張懐寂ちょうかいじゃく琉璃るりに手紙を送り、王参軍おうさんぐんが供述書の作成を迫ってきたことを伝える。同時に、もし蘇南瑾そ・なんきん蘇海政そかいせいが勝利した場合には、供述書を書くつもりでいる。

蘇南瑾そ・なんきんはわざと麴都護とごを粗末な屋敷に置き、病気を悪化させる。白三はくさんから知らせを受けた麴崇裕きく・すうゆうは駆けつけようとするが、裴行倹はい・こうけんに止められる。裴行倹はい・こうけんは、焦って出て行けば相手の計略にはまってしまうと諭す。麴崇裕きく・すうゆうに何かあれば、たとえ大軍がいても麴都護とごを救出することはできない。

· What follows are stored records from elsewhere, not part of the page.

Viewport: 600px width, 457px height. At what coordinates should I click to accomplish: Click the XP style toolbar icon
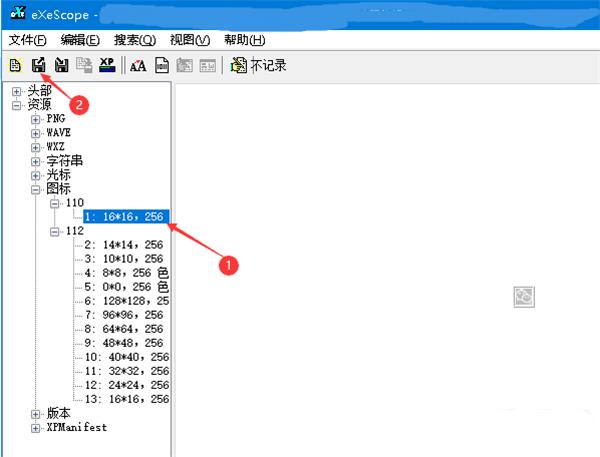[x=107, y=66]
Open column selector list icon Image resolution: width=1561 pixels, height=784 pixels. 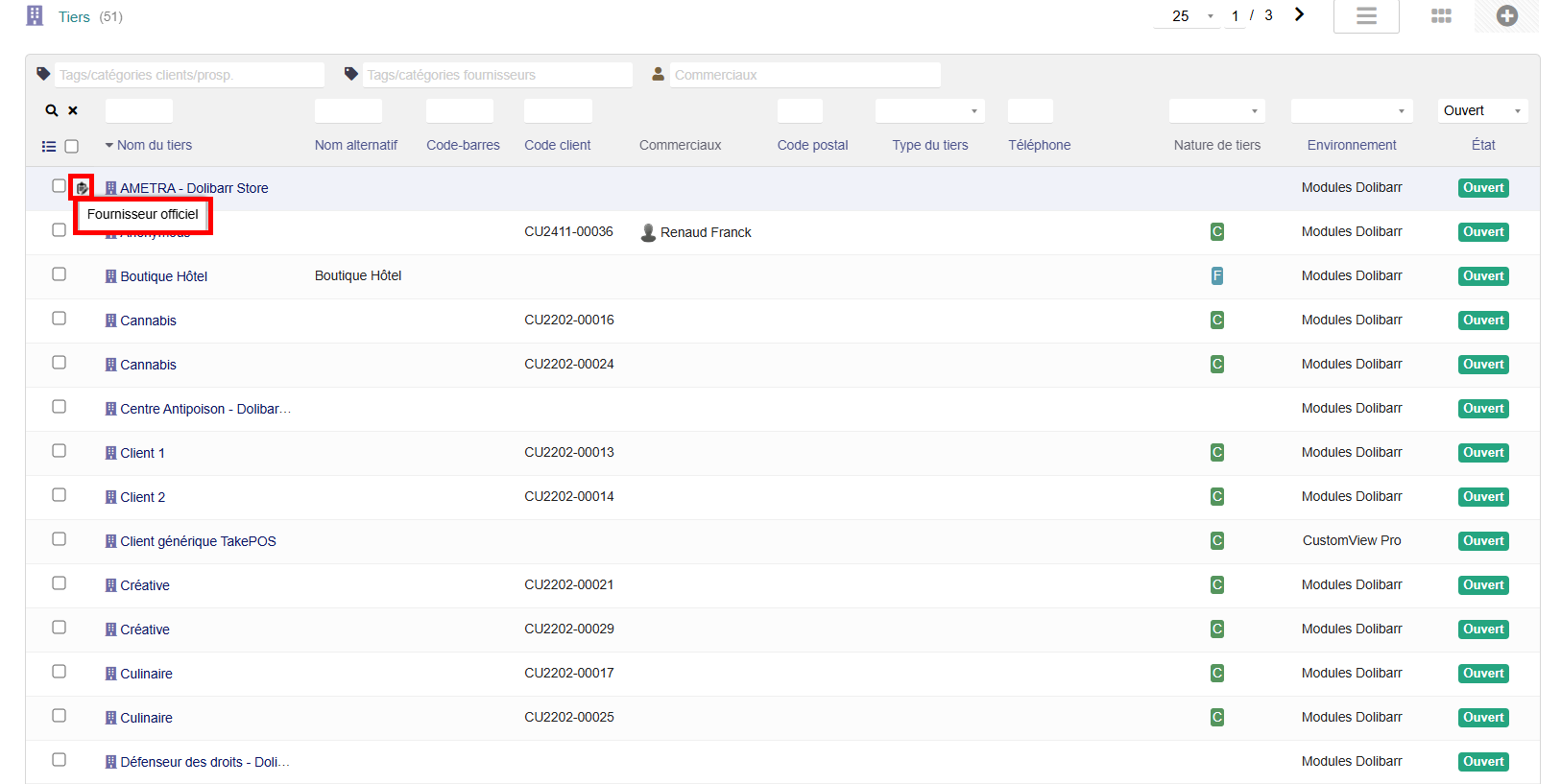click(x=49, y=147)
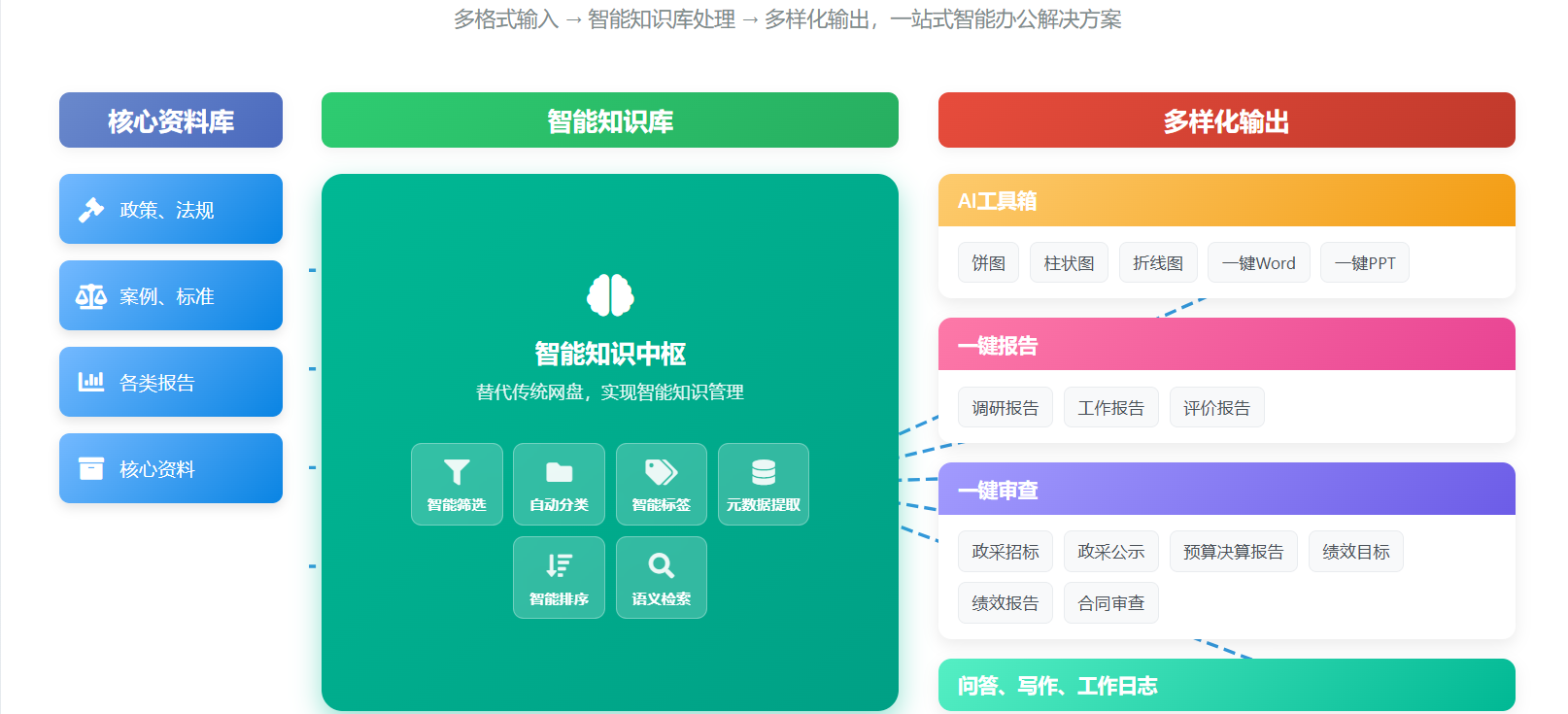Image resolution: width=1568 pixels, height=714 pixels.
Task: Select the 元数据提取 database icon
Action: (x=764, y=472)
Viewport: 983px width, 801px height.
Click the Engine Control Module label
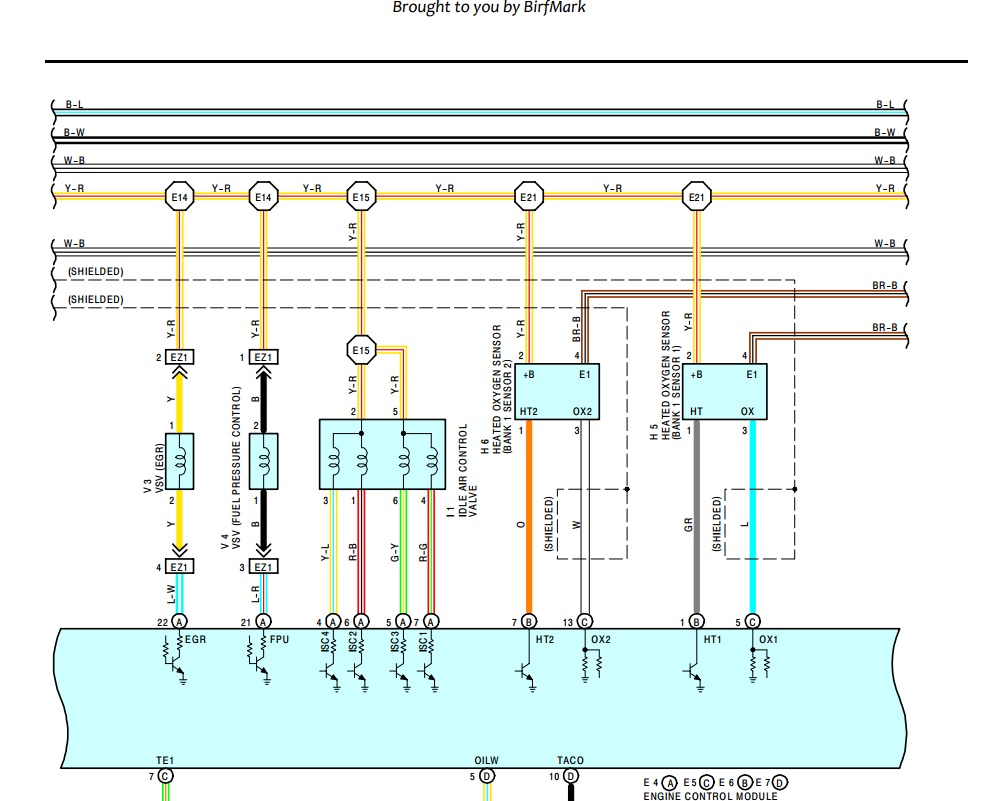pos(709,796)
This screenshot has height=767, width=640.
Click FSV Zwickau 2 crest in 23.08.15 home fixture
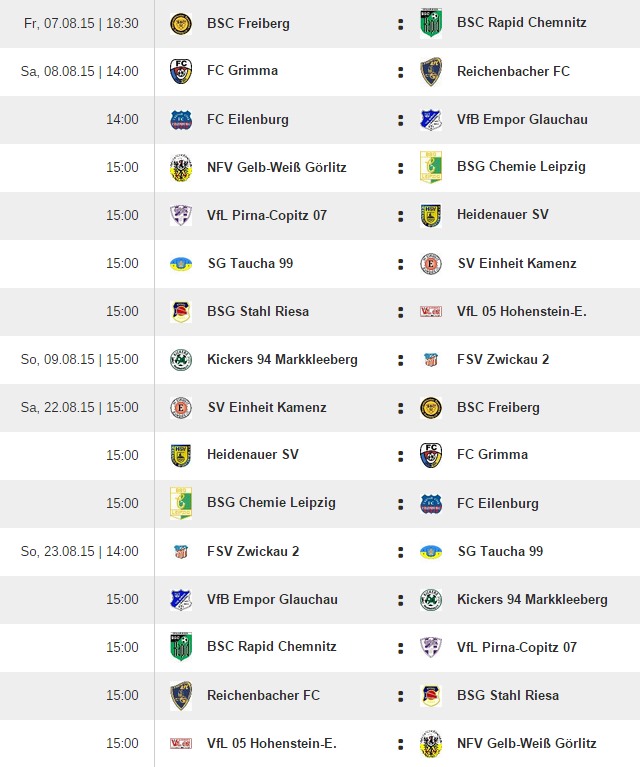[181, 551]
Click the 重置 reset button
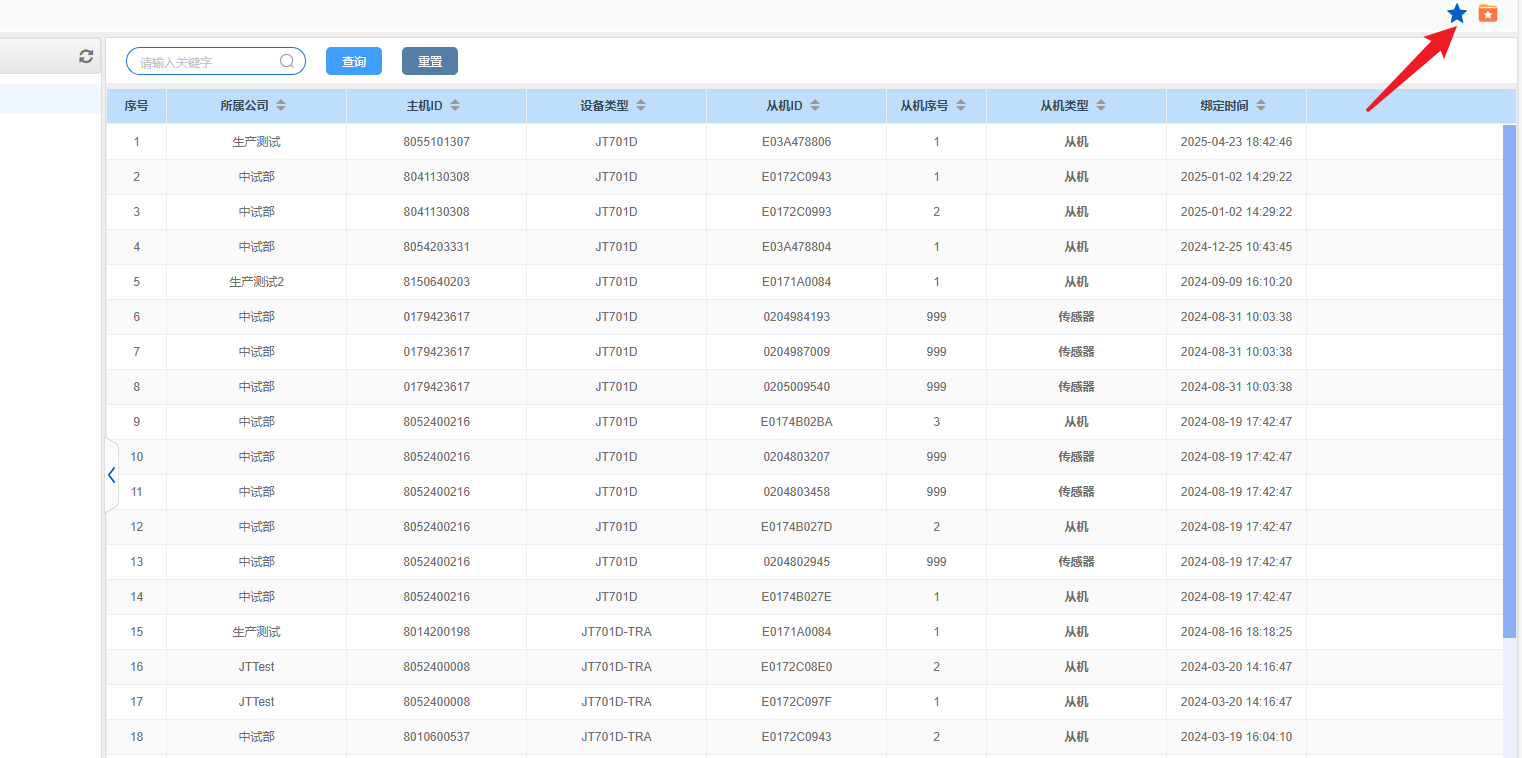This screenshot has height=758, width=1522. [430, 62]
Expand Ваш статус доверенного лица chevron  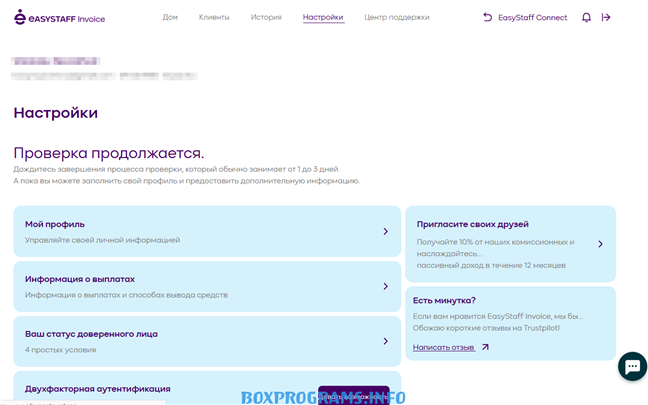pos(385,341)
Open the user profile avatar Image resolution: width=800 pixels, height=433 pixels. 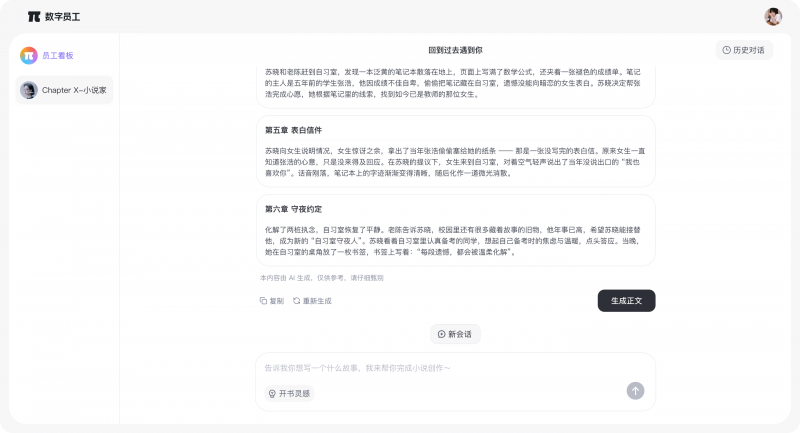(x=773, y=17)
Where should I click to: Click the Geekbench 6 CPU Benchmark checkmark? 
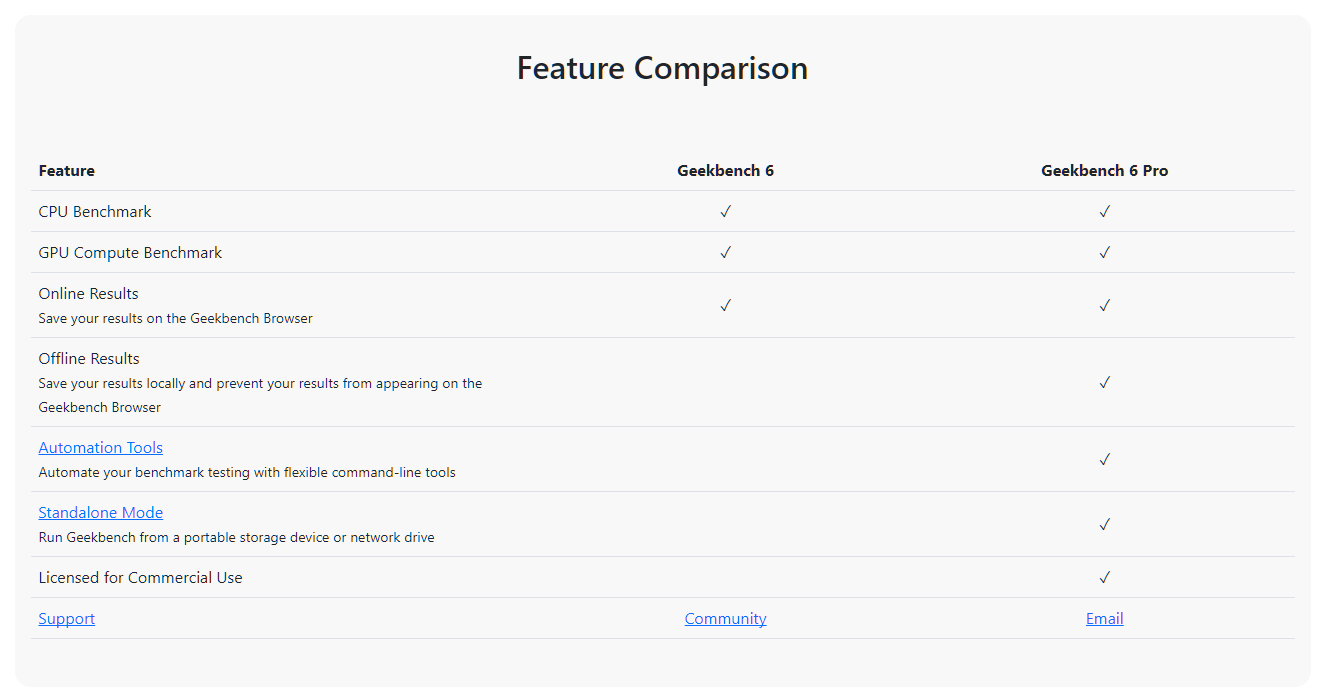coord(725,212)
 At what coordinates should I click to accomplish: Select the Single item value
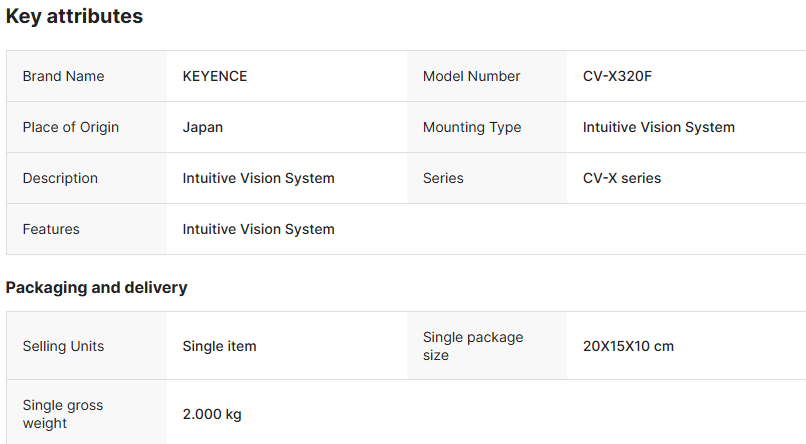click(x=219, y=346)
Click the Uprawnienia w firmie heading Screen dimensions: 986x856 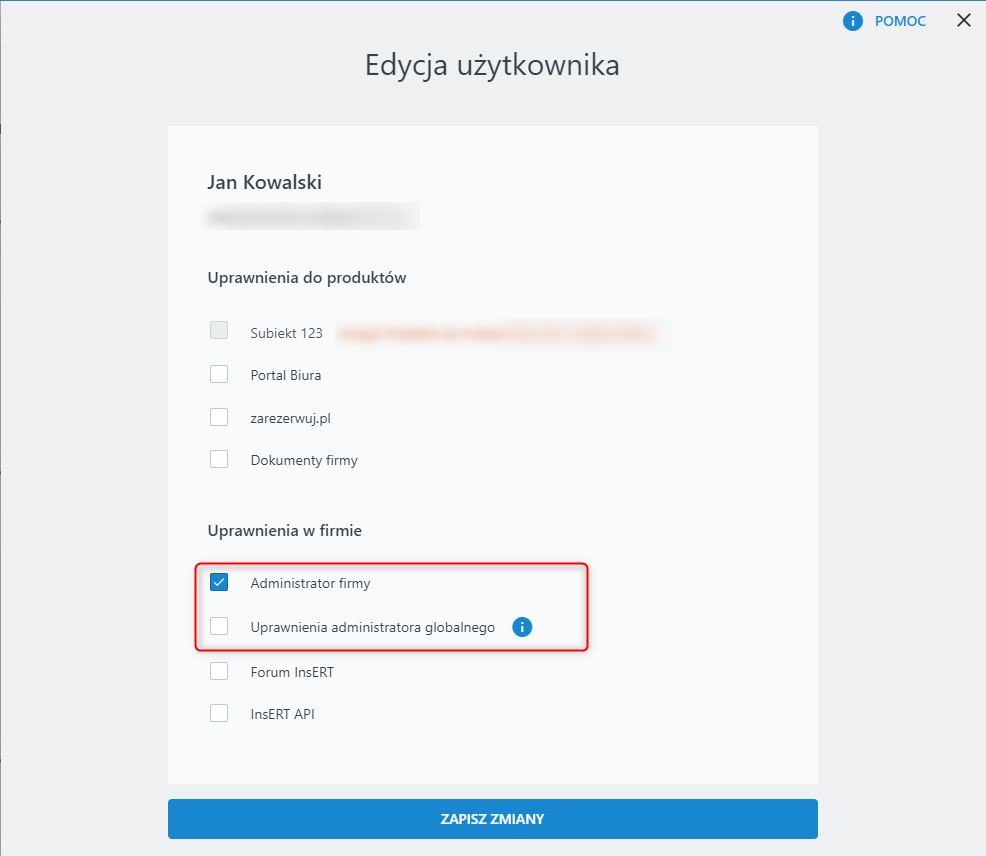[x=284, y=531]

麴崇裕きく・すうゆうが落ち著きを取り戻すと、蘇南瑾そ・なんきんが現れ、麴都護とごを見舞うよう促す。しかし、麴崇裕きく・すうゆうは冷淡に拒否する。裴行倹はい・こうけん麴崇裕きく・すうゆうは、麴都護とごの病状悪化は蘇南瑾そ・なんきんの責任だと主張する。もし蘇南瑾そ・なんきんが適切な治療を施さず、麴都護とごが死んだ場合、朝廷は必ず責任を追及するだろう。蘇南瑾そ・なんきんは再び計略が失敗に終わり、仕方なく名医を呼び、麴都護とごの延命を図る。

興惜亡可汗こうせきぼうかがんの部下は、可汗の仇を討つため庭州に攻め込み、包囲する。この知らせを受け、麴崇裕きく・すうゆうは自ら庭州へ赴き、仮乱を鎮圧することを申し出る。

第35話の感想

第35話では、蘇南瑾そ・なんきんの策略とそれに立ち向かう琉璃るり麴崇裕きく・すうゆう裴行倹はい・こうけんの知略が激しくぶつかり合う、息詰まる展開が繰り広げられました。蘇南瑾そ・なんきん興惜亡可汗こうせきぼうかがん殺害の罪を麴家に著せようと画策し、裴行倹はい・こうけん麴崇裕きく・すうゆうを分断しようとしますが、二人の固い絆は崩れません。特に、琉璃るりの機転と麴崇裕きく・すうゆうの冷静な判断、そして裴行倹はい・こうけんの的確な分析が光ります。

火で炙ると文字が浮かび上がる特殊な薬水を使った秘密通信は、緊迫した状況下での彼らの連携を象徴する重要な要素です。一見ただの食事の注文に見える紙切れに隠されたメッセージは、彼らの知略の深さを物語っています。また、娜娜ななを利用してメッセージを伝える琉璃るりの機転も、彼女の賢さを際立たせています。

蘇南瑾そ・なんきんは麴都護とごの病状を悪化させようとしますが、麴崇裕きく・すうゆう裴行倹はい・こうけんは冷静さを保ち、逆に蘇南瑾そ・なんきんを追い詰めます。焦って行動すれば相手の罠にはまることを理解している彼らの冷静な判断力は、まさに智将と呼ぶにふさわしいでしょう。